Daryn Smit

Personal information
- Full name: Daryn Smit
- Born: 28 January 1984 (age 42) Durban, Natal, South Africa
- Batting: Right-handed
- Bowling: Right-arm leg break
- Role: Batsman, wicket-keeper

Domestic team information
- 2003/04–2016/17: Dolphins (squad no. 28)
- 2004/05–2016/17: KwaZulu-Natal
- 2017–2021: Derbyshire (squad no. 11)
- FC debut: 7 October 2004 KZN v Easterns
- LA debut: 10 October 2004 KZN v Easterns

Career statistics
| Competition | FC | LA | T20 |
| Matches | 137 | 124 | 112 |
| Runs scored | 6,077 | 2,164 | 966 |
| Batting average | 35.53 | 31.82 | 25.42 |
| 100s/50s | 9/33 | 1/11 | 0/2 |
| Top score | 156* | 109 | 57 |
| Balls bowled | 6,749 | 2,107 | 630 |
| Wickets | 106 | 45 | 28 |
| Bowling average | 33.02 | 38.17 | 25.75 |
| 5 wickets in innings | 3 | 0 | 0 |
| 10 wickets in match | 0 | 0 | 0 |
| Best bowling | 7/27 | 4/39 | 3/19 |
| Catches/stumpings | 361/22 | 115/13 | 62/11 |
- Source: CricketArchive, 15 August 2021

= Daryn Smit =

South African cricketer

Daryn Smit (born 28 January 1984) is a retired South African cricketer and former captain for the Dolphins. He is a right-handed batsmen, spin bowler and wicket keeper as well as being a commentator for South African broadcaster Supersport, and has been described as 'Daryn of all trades' due to his all around talents. He has played first class, one day and Twenty20 cricket since 2004.

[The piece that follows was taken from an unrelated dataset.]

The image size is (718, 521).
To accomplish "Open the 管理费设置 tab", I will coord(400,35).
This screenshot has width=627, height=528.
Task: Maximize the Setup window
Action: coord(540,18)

Smit gave up leg spin bowling to increase his chances of selection for the South African national team as a wicket keeper, having once been tipped as the successor of Mark Boucher. Having failed to achieve a call-up, Smit subsequently resumed bowling for the Dolphins.

Smit captained the Dolphins for a number of years but was replaced as captain by Morne Van Wyk, who was signed from South African franchise the Knights.

In March 2017, Smit signed a two-year contract to play county cricket in England for Derbyshire.